Saved data entries
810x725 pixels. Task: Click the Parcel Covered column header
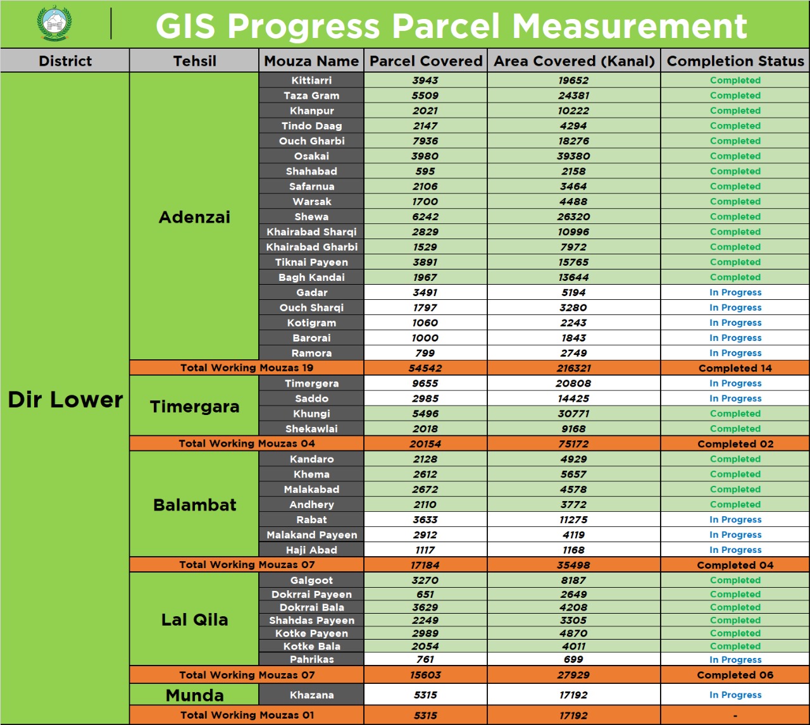coord(425,61)
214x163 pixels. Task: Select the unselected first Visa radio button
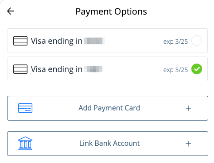(x=197, y=41)
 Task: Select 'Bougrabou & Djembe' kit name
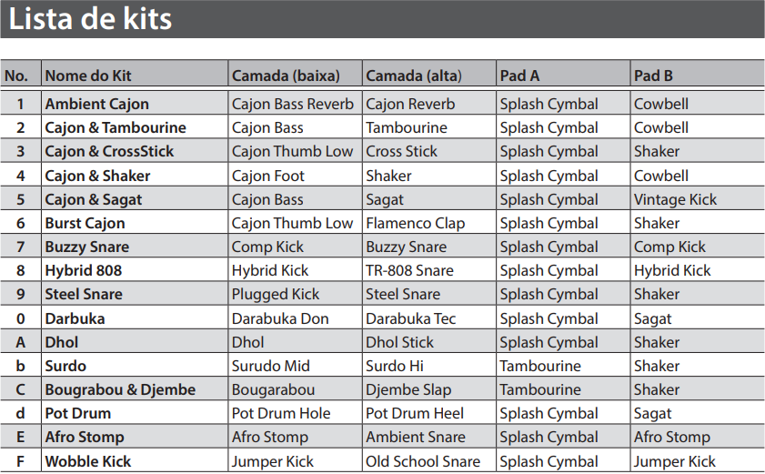pos(120,389)
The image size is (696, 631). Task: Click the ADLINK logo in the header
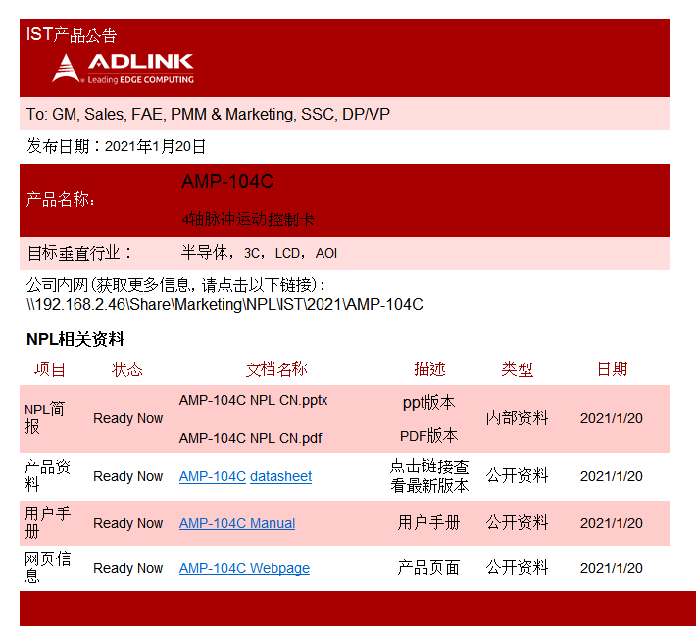(x=123, y=68)

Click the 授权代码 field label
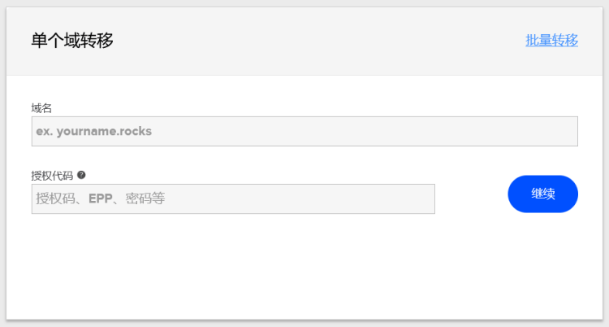tap(52, 176)
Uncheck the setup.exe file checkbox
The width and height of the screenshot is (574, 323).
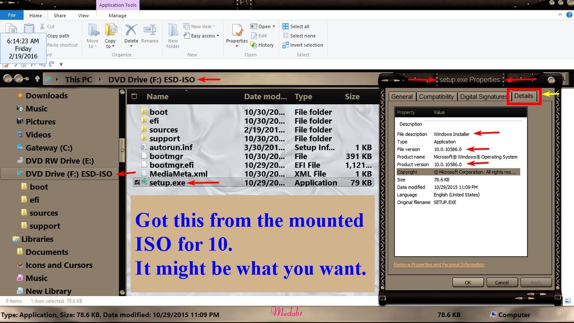[x=137, y=182]

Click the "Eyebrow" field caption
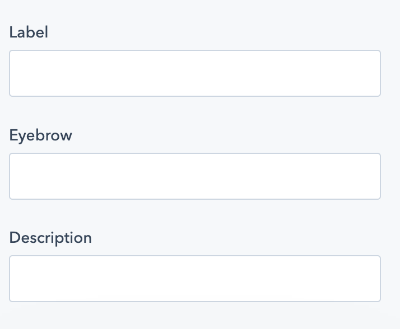point(41,135)
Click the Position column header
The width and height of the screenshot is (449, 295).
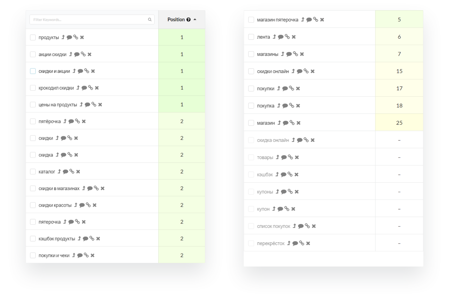(176, 20)
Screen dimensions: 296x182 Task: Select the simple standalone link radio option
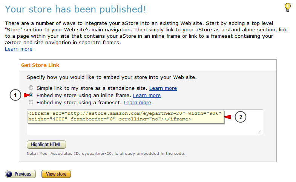pyautogui.click(x=31, y=88)

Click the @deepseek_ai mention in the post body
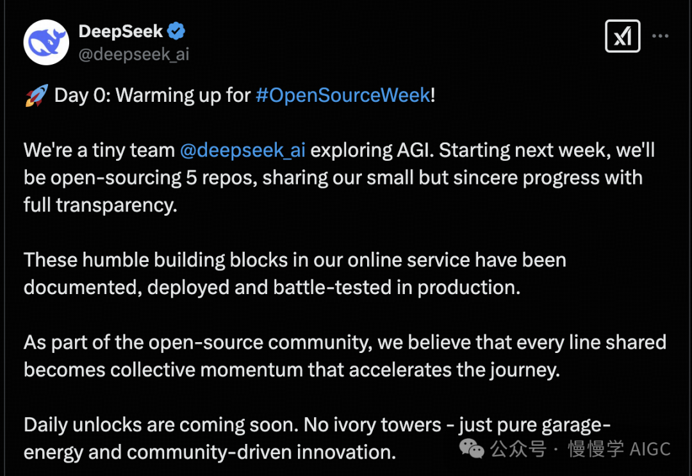click(x=243, y=151)
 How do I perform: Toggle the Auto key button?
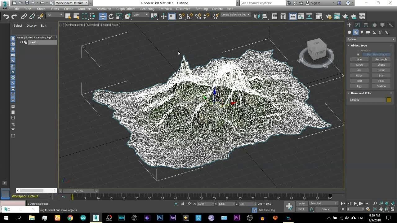tap(302, 203)
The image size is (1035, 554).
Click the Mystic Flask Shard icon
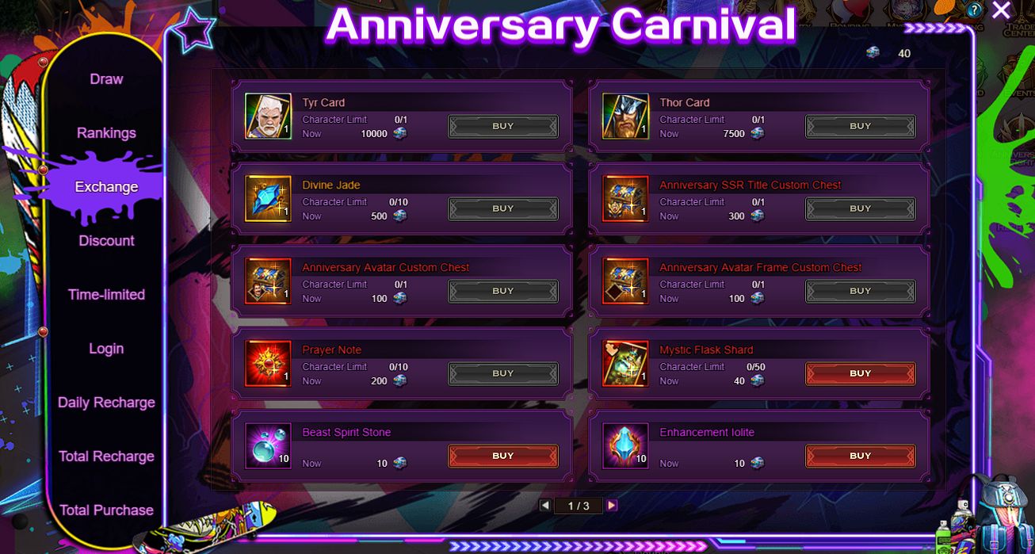[x=626, y=364]
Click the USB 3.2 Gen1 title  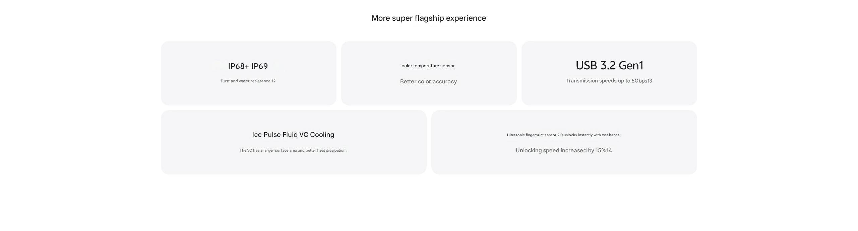pos(609,65)
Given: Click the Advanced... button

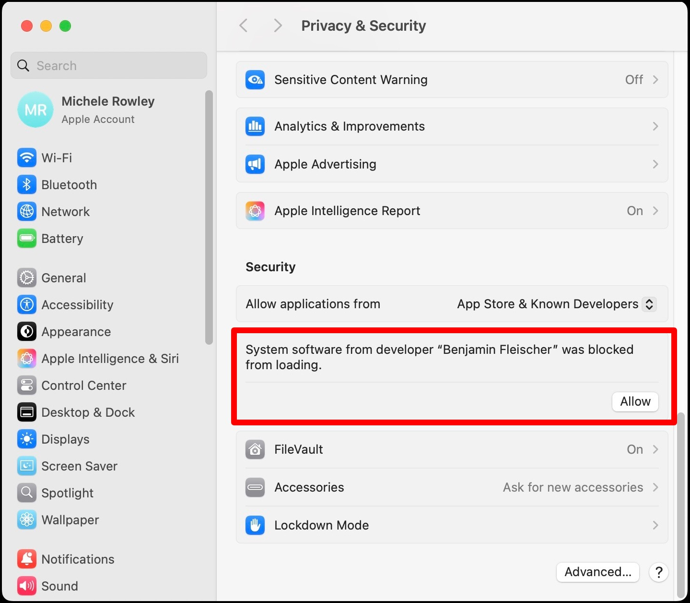Looking at the screenshot, I should pyautogui.click(x=597, y=572).
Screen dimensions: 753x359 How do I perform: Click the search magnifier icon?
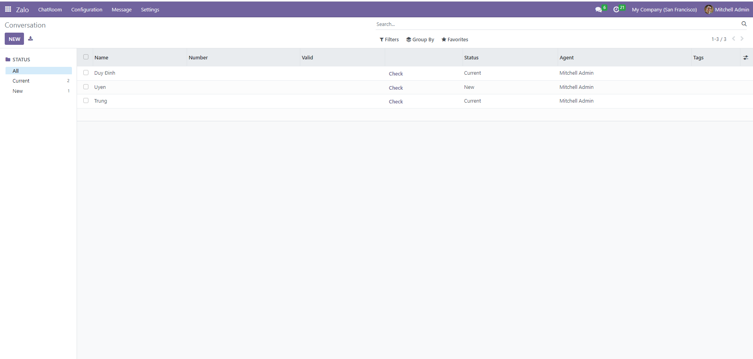point(744,24)
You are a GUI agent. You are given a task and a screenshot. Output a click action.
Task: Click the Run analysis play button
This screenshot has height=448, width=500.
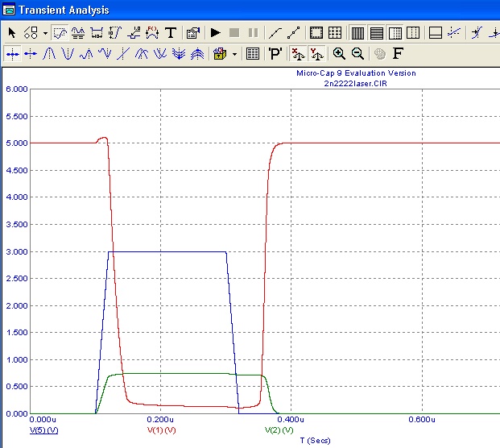click(x=215, y=33)
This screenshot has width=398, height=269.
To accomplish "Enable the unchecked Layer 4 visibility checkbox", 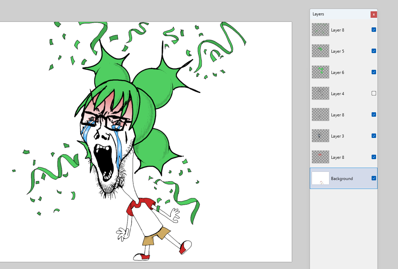I will coord(374,93).
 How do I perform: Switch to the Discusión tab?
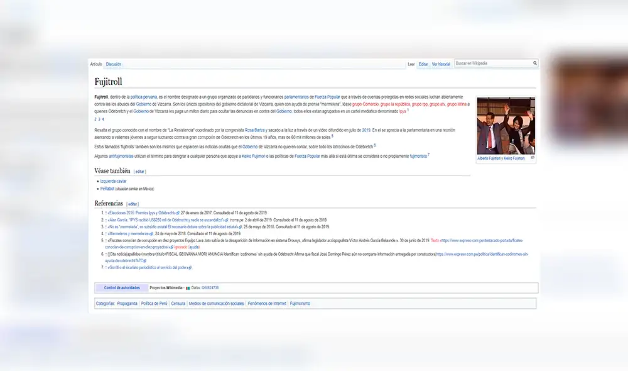[x=113, y=64]
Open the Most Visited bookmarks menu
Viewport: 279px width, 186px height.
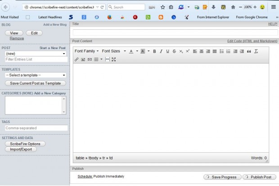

◆ **Instructions for the task**:
Pictures are to be left out while the lines from the beginning of the records through the line with "Click the Position column header" are copied word for word.

◆ **Exercise result**:
810x725 pixels. Task: Click the Parcel Covered column header
coord(425,61)
214x163 pixels. Task: Select the unselected first Visa radio button
(x=197, y=41)
 Task: Select 'Bougrabou & Djembe' kit name
pos(120,389)
The image size is (696, 631). Task: Click the ADLINK logo in the header
(x=123, y=68)

Click the 授权代码 field label
tap(52, 176)
Uncheck the setup.exe file checkbox
The width and height of the screenshot is (574, 323).
[x=137, y=182]

Click the "Eyebrow" field caption
point(41,135)
Click the Position column header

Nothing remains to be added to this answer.